Extract the lines beginning at the one that holds "You are a computer-use" and ending at the final line of the material below, keeping them exact and leaving out all pictures.

^^^^^^^^

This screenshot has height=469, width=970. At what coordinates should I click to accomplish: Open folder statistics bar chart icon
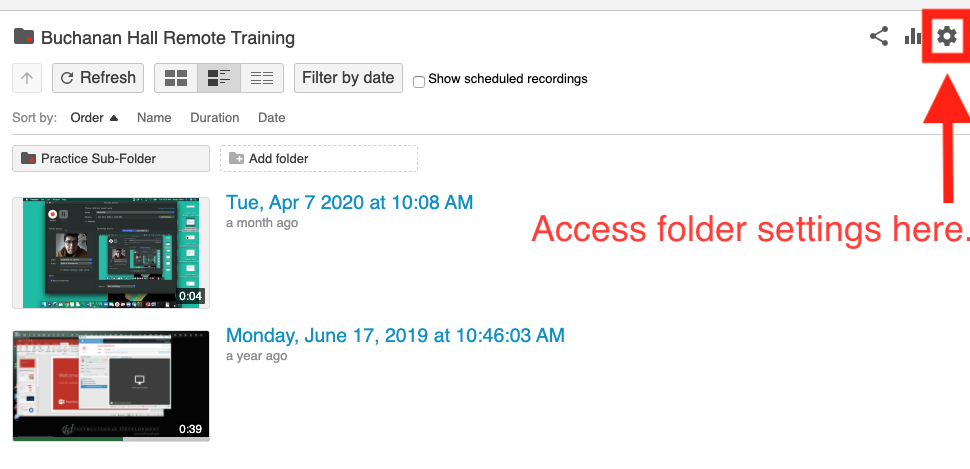(913, 37)
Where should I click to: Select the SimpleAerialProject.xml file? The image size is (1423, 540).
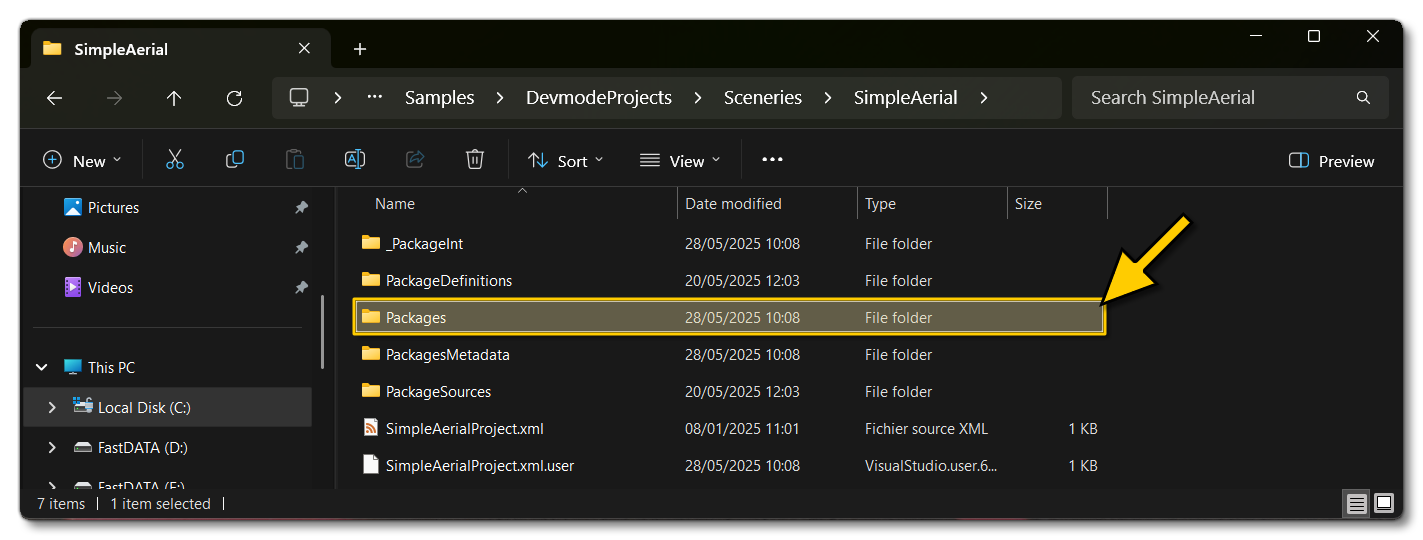click(464, 429)
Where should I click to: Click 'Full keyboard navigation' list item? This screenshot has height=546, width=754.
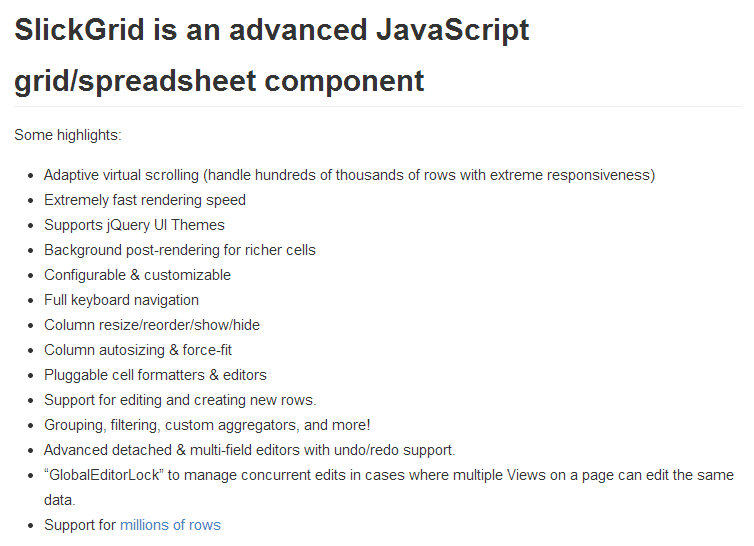point(121,300)
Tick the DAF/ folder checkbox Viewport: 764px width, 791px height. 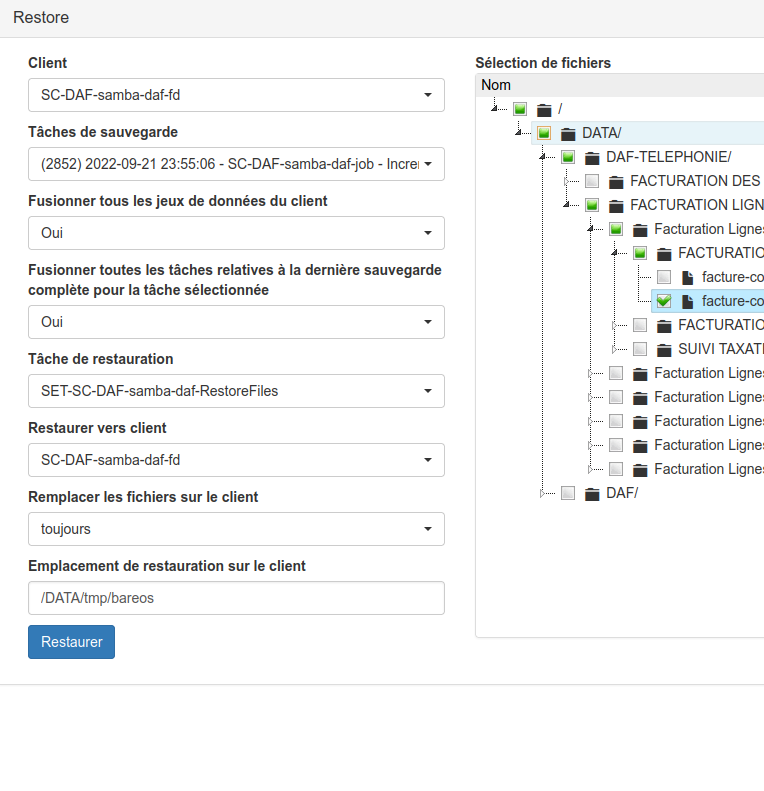pos(568,493)
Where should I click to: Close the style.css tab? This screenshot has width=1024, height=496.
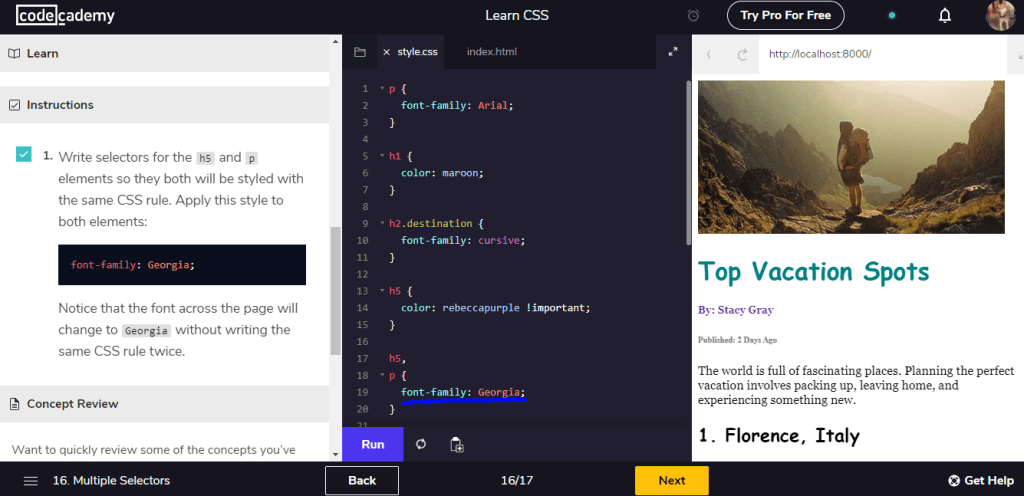pyautogui.click(x=387, y=52)
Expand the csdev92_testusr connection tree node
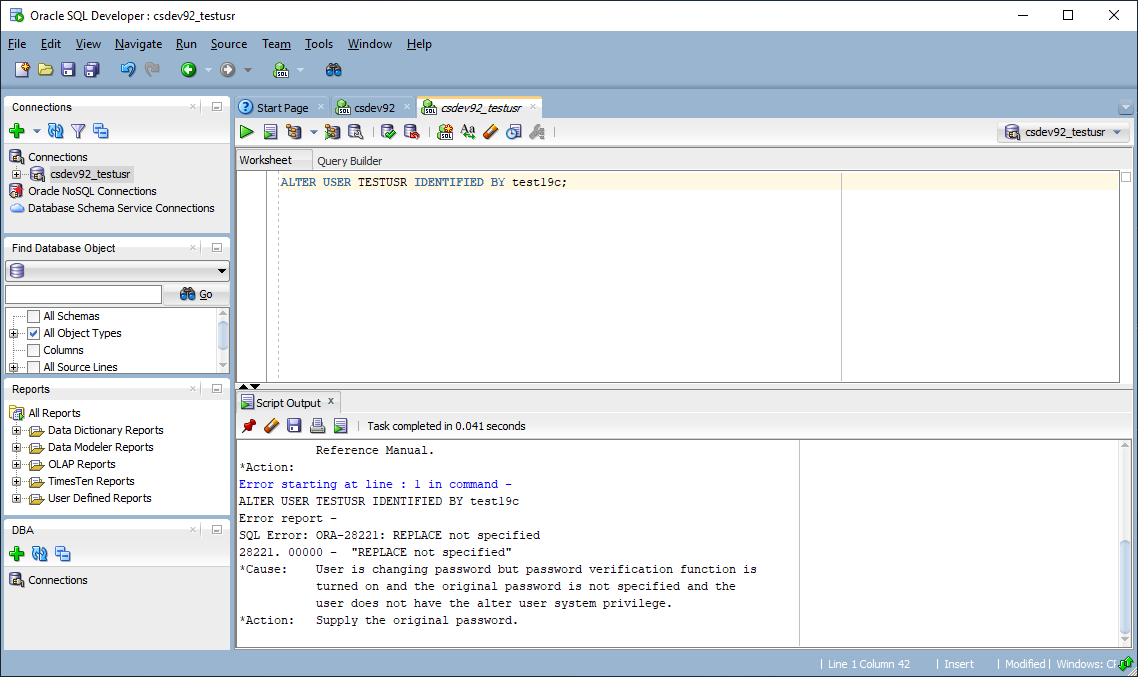This screenshot has width=1138, height=677. 16,174
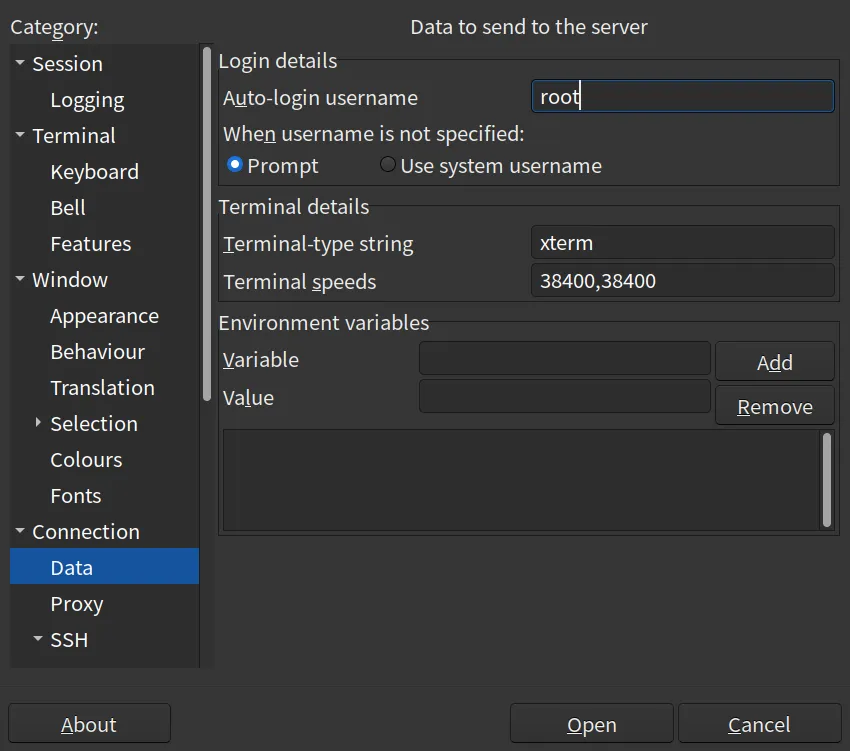Open the Logging settings category
This screenshot has height=751, width=850.
87,100
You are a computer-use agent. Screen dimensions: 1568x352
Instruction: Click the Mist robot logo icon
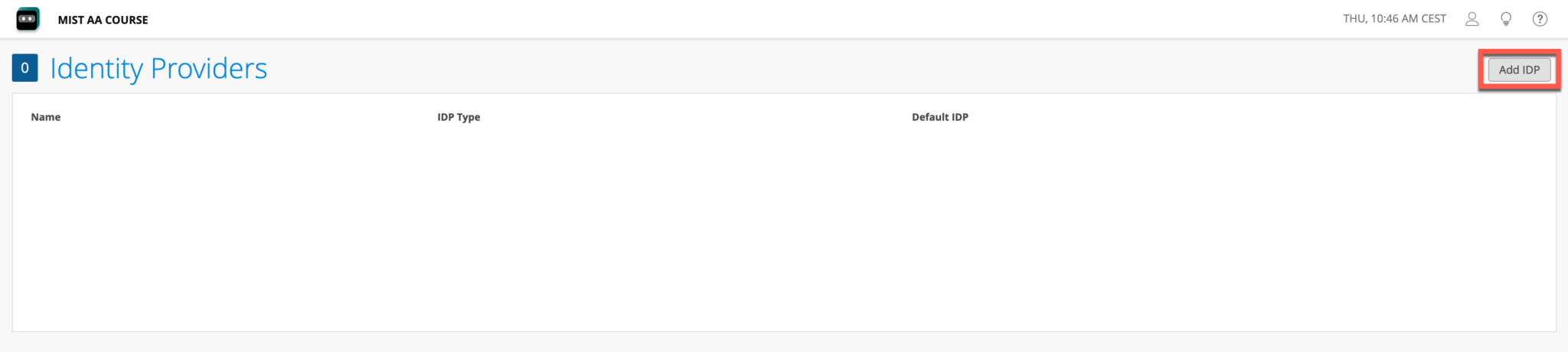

^^^^^^^^

● Exercise response:
You are a computer-use agent. Screen dimensions: 1568x352
Instruction: Click the Mist robot logo icon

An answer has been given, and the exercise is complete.